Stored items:
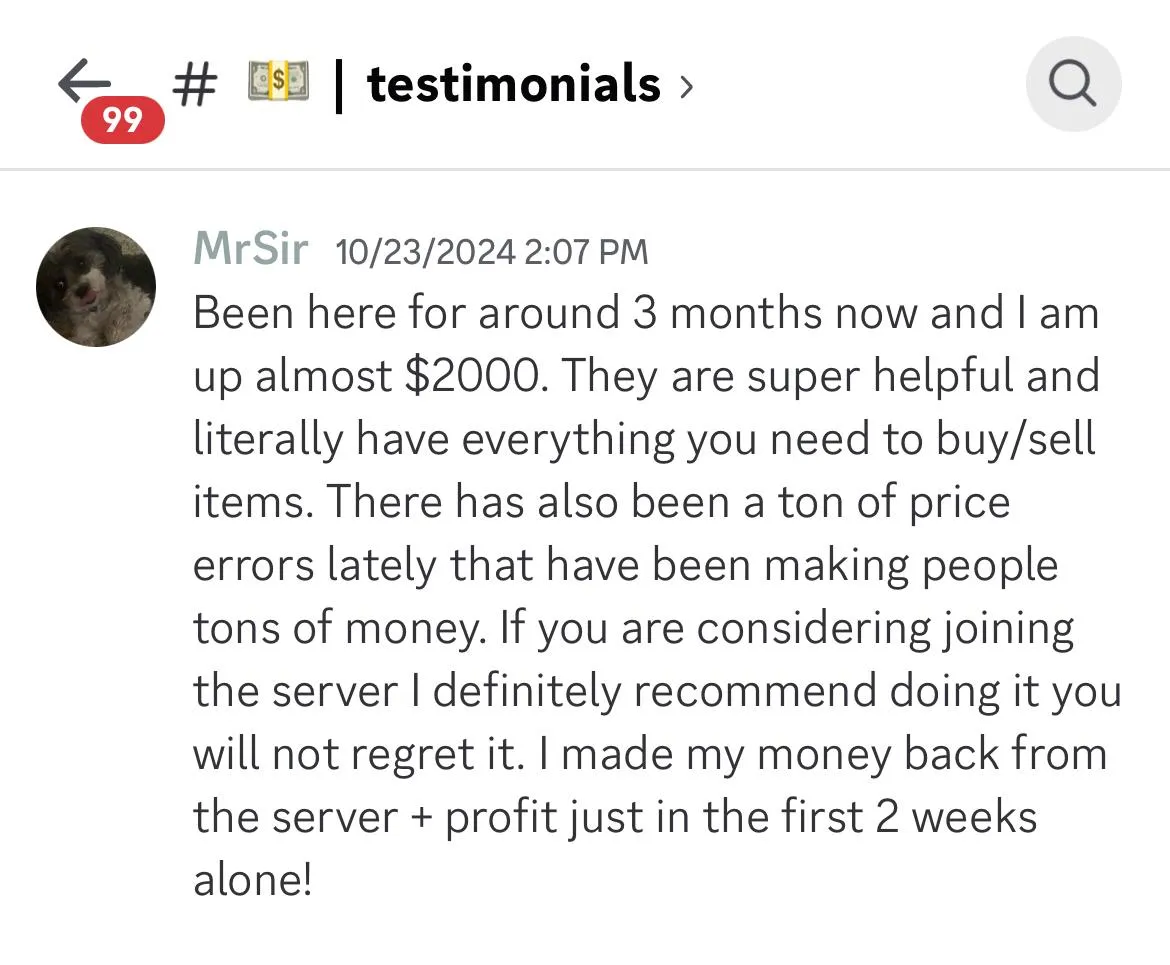Tap the word "recommend" in the message
This screenshot has height=965, width=1170.
[755, 690]
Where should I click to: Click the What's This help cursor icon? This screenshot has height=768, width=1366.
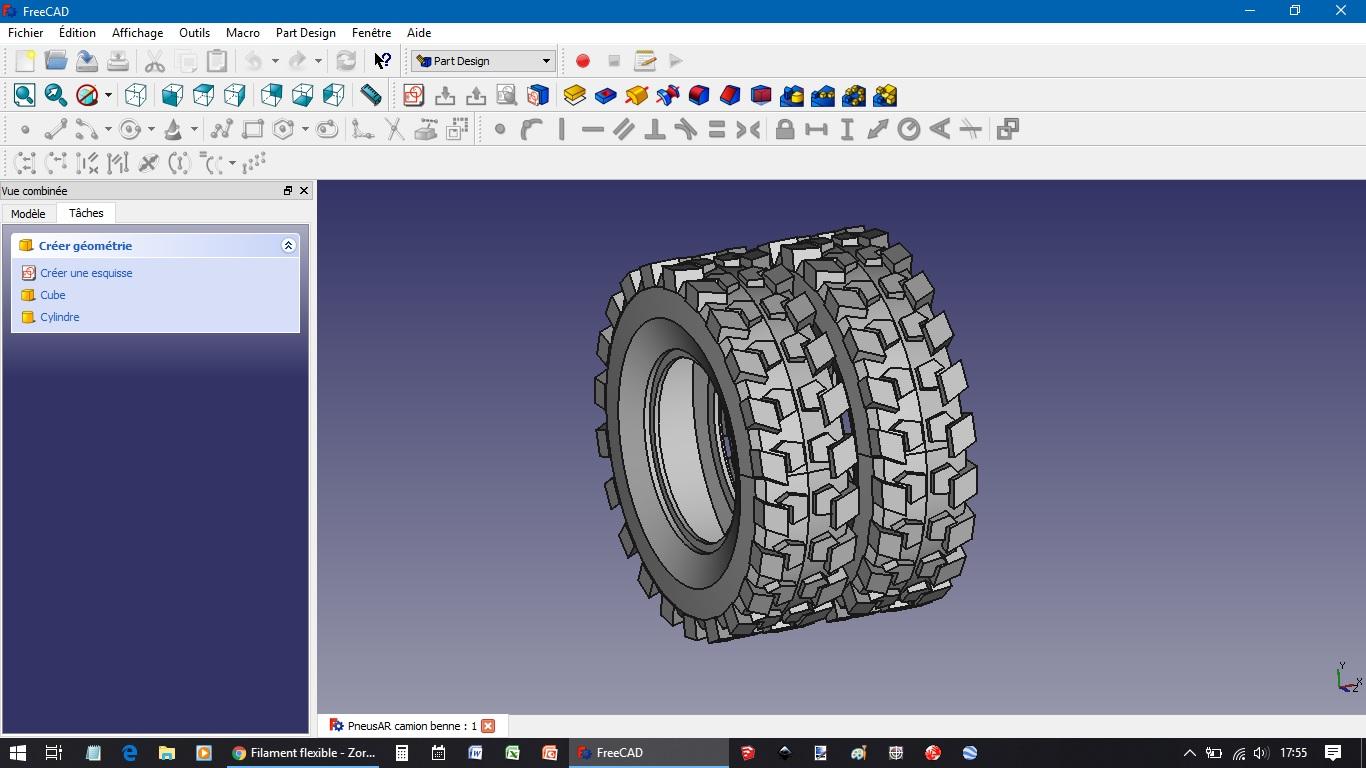[x=382, y=61]
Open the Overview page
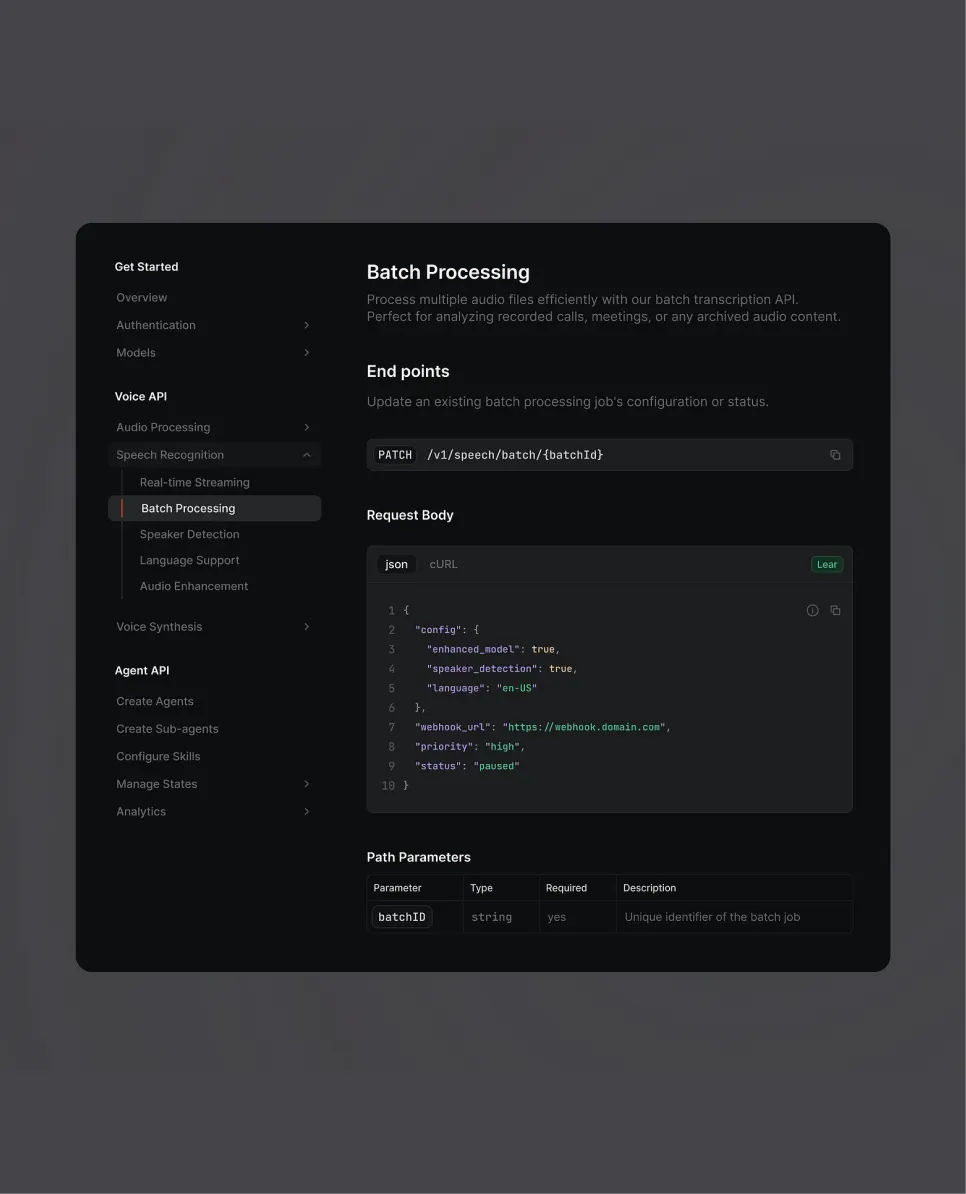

Instructions for the task: List each line of the records that contains the string "width", copying every such line in full.

Exercise output:
This screenshot has height=965, width=1170.
Where should I click to: Click the What's This help cursor icon? This screenshot has height=768, width=1366.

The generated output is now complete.